Drawing on her expertise as a legal practitioner and researcher in strategic climate litigation, she positions climate‑conscious lawyering as a core professional competency rather than a specialist extension of environmental law.
"Climate-related risks affect nearly all areas of legal practice. You see it in administrative review, in corporate disclosure, in contract, tort, and, of course, all areas of litigation,” Dr Moodley says.
“Students need to understand that climate change is not a standalone environmental law subject. Understanding the legal implications of climate change is now a fundamental aspect of lawyering and professional competence. Lawyers are expected, as part of their evolving professional obligations, to develop their competence in being able to assess, identify and respond to such risks. Legal education must now evolve to reflect these changes. UNSW has now taken concrete steps towards achieving this.”
Setting a new national benchmark
Professor Cameron Holley says UNSW is well placed to lead nationally on this work.
"We believe UNSW is currently the only Go8 law school to embed climate directly into its Program Learning Outcomes,” Prof Holley says. “That matters because it sets a clear expectation for every student who comes through our degrees. Climate conscious legal capability is not something a few students pursue as a passion project. It is now part of what it means to graduate as a UNSW lawyer."

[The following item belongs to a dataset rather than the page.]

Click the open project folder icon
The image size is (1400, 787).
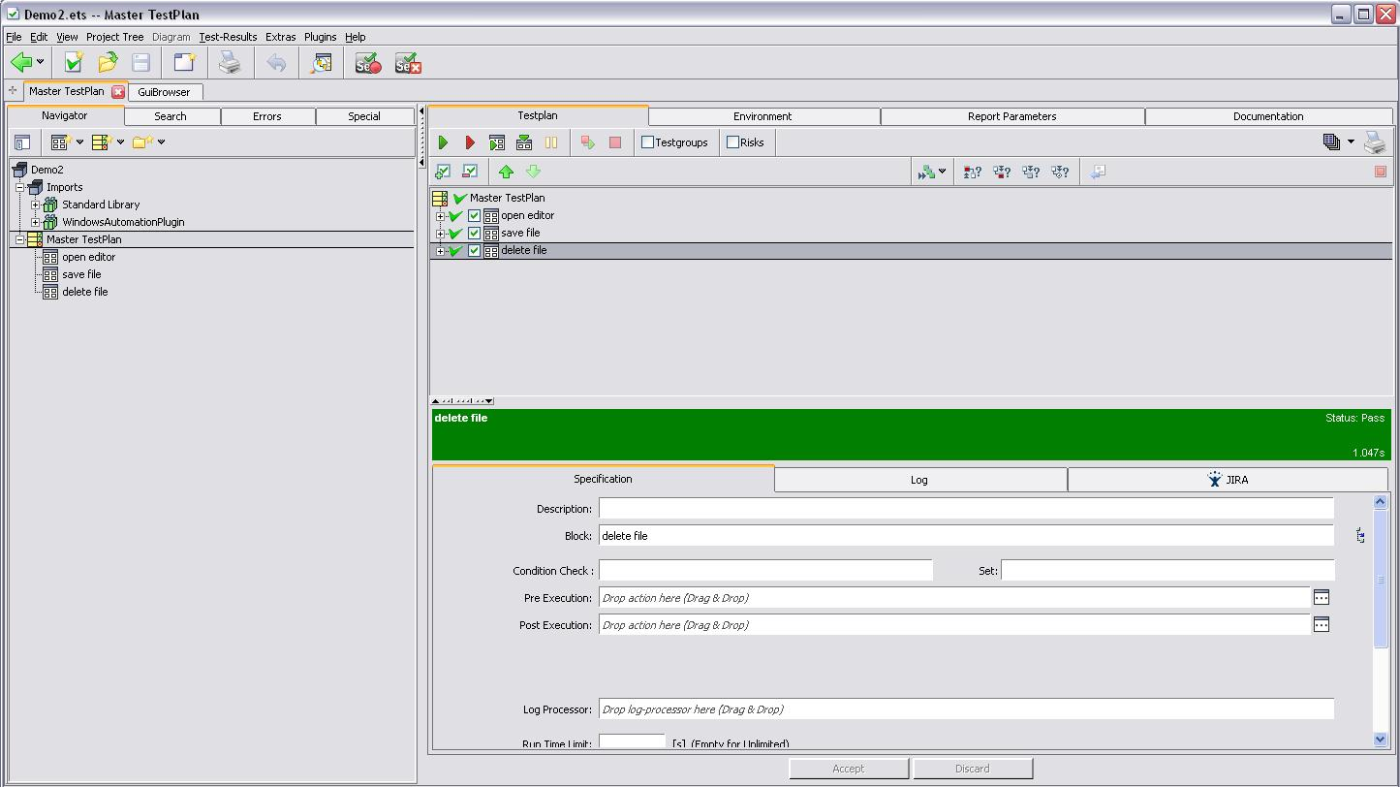108,63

Prof Holley also stressed the importance of supporting students who may grapple with the scale of climate change and related legal challenges. This includes acknowledging climate anxiety while also equipping students with the skills and tools to act with confidence and professional judgment.
The faculty is already working on alignment across core subjects, support for academics through teaching materials, assessment redesign and opportunities for students to see how climate challenges are reshaping institutions and legal reasoning in real time.

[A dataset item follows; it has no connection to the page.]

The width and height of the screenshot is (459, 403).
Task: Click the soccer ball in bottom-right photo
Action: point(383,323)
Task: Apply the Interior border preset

Core courses are being mapped to align with the new Learning Outcome; academics are receiving support to incorporate climate‑related materials into existing teaching; and assessments are being redesigned so students can demonstrate their ability to identify and analyse climate implications in a range of legal contexts. Students will increasingly encounter examples drawn from litigation, corporate governance, statutory interpretation, and regulatory design, all areas in which climate considerations now play a central role.
A/Prof Gibbon notes that these reforms are not only about recognising the influence of climate risk on legal doctrine, but also about preparing students for the professional responsibility to help shape society’s response.
"What we are doing is preparing students not only to understand how law responds to climate risk, but to participate in shaping that response," A/Prof Gibbon says.
The move positions UNSW Law and Justice as a national Go8 leader in building climate literacy into accredited law degrees and reflects a broader international shift toward mainstreaming climate consciousness across legal education.